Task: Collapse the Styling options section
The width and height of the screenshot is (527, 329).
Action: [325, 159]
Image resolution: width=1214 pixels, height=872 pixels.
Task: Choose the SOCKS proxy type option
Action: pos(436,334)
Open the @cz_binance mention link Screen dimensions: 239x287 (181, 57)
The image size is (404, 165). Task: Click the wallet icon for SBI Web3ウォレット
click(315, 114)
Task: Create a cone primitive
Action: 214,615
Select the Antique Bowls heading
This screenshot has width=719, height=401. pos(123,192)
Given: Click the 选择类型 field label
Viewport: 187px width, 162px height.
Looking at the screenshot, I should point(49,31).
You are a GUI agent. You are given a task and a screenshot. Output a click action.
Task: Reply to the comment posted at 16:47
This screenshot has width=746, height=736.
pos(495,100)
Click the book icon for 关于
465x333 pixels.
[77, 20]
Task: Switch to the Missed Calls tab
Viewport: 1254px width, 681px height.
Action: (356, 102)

> Problem to solve: Going back over the entries above, copy word for word every line from the one that has "Given: Click the 选择类型 field label" on through the one that has "Task: Reply to the comment posted at 16:47".

> Answer:
Given: Click the 选择类型 field label
Viewport: 187px width, 162px height.
Looking at the screenshot, I should point(49,31).
You are a GUI agent. You are given a task and a screenshot. Output a click action.
Task: Reply to the comment posted at 16:47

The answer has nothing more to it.